How to determine if a sensor requires enabling the ISP Pipelines Controller?

This requires checking the sensor’s datasheet. Based on output characteristics, sensors can be divided into three types:

  1. JPEG sensor: Sensors that can directly output JPEG data. The internal structure of these sensors can be simplified as: RAW sensor + Internal ISP + JPEG encoder. The Internal ISP encodes RAW data into YUV or RGB format data; the JPEG encoder encodes RGB or YUV format data into JPEG. It actually has three modules working.

  2. YUV sensor: Sensors that can directly output YUV422 or RGB565 data. The internal structure of these sensors can be simplified as: RAW sensor + Internal ISP. It actually has two modules working. When JPEG data is needed, the SOC needs to perform JPEG encoding. For ESP32-S3, the esp_new_jpeg component can be used for software encoding. For ESP32-P4, it has a HW_JPEG_Encoder.

  3. RAW sensor: Sensors that can only output RAW8 or RAW10 data. The internal structure of these sensors only has a RAW sensor. Therefore, when projects need RGB, YUV, or JPEG format data, the SOC needs to deploy ISP and JPEG encoder. For projects with low efficiency requirements, software-implemented ISP can be used; otherwise, it’s necessary to enable the ISP Pipelines Controller on the SOC.

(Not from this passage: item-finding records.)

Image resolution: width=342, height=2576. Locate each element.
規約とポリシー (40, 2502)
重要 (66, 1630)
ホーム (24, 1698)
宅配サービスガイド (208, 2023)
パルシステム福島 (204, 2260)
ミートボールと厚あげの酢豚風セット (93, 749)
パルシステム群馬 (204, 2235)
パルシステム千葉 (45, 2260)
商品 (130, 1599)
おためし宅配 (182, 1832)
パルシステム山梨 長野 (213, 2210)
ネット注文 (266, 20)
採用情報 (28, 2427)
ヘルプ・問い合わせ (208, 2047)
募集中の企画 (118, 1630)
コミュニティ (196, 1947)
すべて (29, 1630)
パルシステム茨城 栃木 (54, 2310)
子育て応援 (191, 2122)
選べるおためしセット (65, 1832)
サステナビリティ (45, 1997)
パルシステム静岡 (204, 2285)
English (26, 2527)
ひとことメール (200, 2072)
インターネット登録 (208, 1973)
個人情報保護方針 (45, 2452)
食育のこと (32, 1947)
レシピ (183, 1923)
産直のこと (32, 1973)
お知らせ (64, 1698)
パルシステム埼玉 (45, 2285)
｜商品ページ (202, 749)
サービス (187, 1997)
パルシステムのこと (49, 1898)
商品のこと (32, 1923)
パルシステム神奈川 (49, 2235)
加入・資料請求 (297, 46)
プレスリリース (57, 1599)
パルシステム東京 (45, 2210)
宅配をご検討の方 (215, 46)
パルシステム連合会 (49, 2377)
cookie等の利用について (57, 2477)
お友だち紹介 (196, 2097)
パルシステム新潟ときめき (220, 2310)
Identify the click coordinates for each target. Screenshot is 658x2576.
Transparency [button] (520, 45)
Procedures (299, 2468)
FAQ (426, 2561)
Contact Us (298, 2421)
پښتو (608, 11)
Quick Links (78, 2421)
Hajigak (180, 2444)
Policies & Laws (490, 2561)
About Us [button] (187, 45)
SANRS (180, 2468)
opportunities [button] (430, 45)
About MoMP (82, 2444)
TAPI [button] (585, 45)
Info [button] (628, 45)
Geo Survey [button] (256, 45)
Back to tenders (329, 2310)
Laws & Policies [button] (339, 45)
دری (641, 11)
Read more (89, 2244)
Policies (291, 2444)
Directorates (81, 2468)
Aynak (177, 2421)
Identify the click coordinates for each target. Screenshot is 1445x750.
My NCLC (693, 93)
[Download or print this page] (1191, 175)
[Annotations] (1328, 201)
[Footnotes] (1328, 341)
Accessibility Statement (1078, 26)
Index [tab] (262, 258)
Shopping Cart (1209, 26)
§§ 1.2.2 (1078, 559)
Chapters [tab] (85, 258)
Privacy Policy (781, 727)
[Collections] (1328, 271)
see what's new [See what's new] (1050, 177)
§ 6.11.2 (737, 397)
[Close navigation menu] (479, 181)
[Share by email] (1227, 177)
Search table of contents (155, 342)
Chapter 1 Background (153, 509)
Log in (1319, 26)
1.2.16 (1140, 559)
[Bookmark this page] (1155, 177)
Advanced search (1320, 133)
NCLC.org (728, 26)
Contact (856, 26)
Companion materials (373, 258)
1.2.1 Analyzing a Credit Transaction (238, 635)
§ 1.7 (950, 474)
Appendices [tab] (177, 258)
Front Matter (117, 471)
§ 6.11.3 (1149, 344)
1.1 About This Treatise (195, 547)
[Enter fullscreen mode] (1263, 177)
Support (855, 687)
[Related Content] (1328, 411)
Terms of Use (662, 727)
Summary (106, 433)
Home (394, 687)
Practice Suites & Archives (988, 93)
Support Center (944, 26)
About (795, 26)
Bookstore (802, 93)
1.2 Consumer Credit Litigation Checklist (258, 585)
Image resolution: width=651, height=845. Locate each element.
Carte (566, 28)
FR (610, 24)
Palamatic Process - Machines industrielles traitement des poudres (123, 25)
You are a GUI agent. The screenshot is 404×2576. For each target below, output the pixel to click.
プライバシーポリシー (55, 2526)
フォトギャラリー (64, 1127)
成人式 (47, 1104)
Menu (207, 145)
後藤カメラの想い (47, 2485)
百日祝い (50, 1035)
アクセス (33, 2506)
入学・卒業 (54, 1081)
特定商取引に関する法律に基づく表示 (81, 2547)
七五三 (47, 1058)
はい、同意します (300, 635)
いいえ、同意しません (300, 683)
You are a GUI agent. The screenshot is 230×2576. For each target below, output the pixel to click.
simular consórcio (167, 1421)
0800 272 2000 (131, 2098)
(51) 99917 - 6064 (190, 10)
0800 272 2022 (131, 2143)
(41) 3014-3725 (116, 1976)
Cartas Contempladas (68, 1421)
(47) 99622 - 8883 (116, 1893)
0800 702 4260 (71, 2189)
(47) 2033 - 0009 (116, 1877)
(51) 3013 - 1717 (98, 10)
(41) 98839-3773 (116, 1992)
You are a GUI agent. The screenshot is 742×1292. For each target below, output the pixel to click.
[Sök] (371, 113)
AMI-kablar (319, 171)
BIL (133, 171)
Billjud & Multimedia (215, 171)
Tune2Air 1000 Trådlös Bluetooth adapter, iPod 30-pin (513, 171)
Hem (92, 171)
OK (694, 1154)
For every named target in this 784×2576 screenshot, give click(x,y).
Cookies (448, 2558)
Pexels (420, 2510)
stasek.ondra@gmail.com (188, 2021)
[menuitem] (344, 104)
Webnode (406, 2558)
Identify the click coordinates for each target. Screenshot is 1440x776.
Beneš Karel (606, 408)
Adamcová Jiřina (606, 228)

For RAW sensors, how to quickly obtain JPEG images or H.264 data?

First, enable the ISP Pipelines Controller on the SOC to obtain YUV or RGB format data in the ISP output queue. Then use the M2M (MemoryToMemory) middleware provided by esp-video to transfer data from the ISP output queue to the encoder input queue. Finally, retrieve the encoded data from the encoder output queue. Examples using the M2M mechanism include: image_storage and uvc.

What to do if the image frame rate is slow?

The image data users care about is often processed and transmitted through multiple modules. Therefore, it’s necessary to guide customers to test the rate at each stage step by step.

First, confirm the actual output frame rate of the camera sensor. For users using esp32-camera, use the test_framerate example; for users using esp-video, use the capture_stream example. Then gradually enable ISP and encoder, and test the rate after enabling these encoding modules respectively. Finally, test the data transmission rate (network, peripheral interface).